Bad weather frequently slowed progress. Vast amounts of snowfall from October to April further compounded the difficulties facing the intrepid builders of the railway through the Sierras. Dangerous snowstorms could arrive at any time without warning. Once in June 2010, my daughter and I left a sweltering Sacramento for a day of fishing at Silver Lake high in the Sierras near Lake Tahoe. When we reached an elevation of 8,000 feet, we found ourselves in the midst of a blinding snowstorm that took us several grueling hours to escape. When the Chinese worked in winter, they had to clear snowbanks as high as thirty feet. Many Chinese became victims of sudden unexpected avalanches.
Chang has written a brilliant study of the Chinese railway workers of the late 1860s.
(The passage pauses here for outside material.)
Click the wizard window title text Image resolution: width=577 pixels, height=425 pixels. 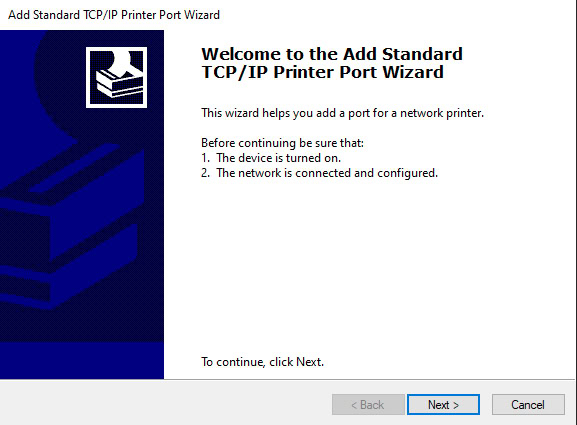114,15
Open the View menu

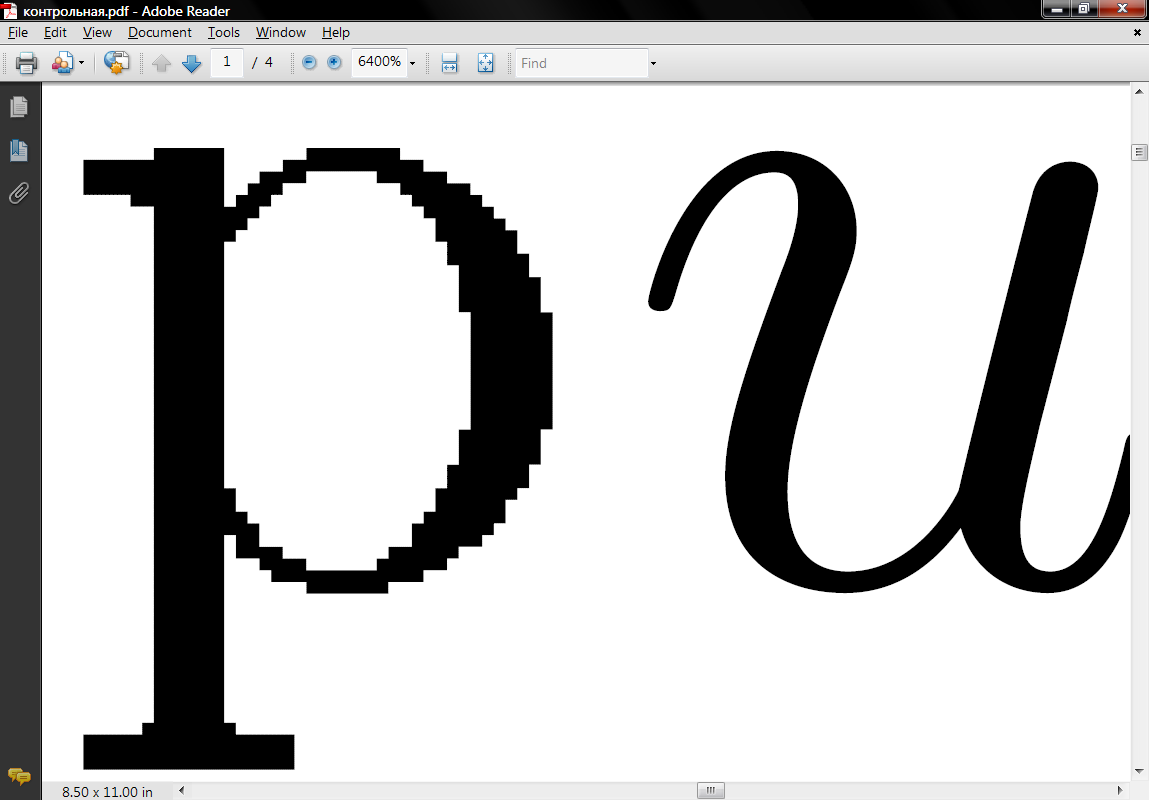(x=97, y=32)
Drawing on fading family memories, government records, archaeological reports, and contemporary newspaper accounts, Chang is able to reconstruct their difficult work and social organization that underlay it, with younger workers led and organized by older, mainly Chinese foremen and labor brokers. We learn about the complex camp life of the workers, the horrific conditions of Chinese women who had to work as tireless sex slaves for the young male laborers, and the loneliness of the workers living in an alien culture far away from home. Chang also presents a sad picture of the racism the Chinese faced from many whites in California, although a surprising number of influential whites showed deep appreciation and respect for the work of the railway workers.
Chang writes in a clear and easy-to-understand manner. His depth of research is impressive, and his passion for his subject matter is obvious. Ghosts of Gold Mountain is a landmark book suitable for any student interested in history.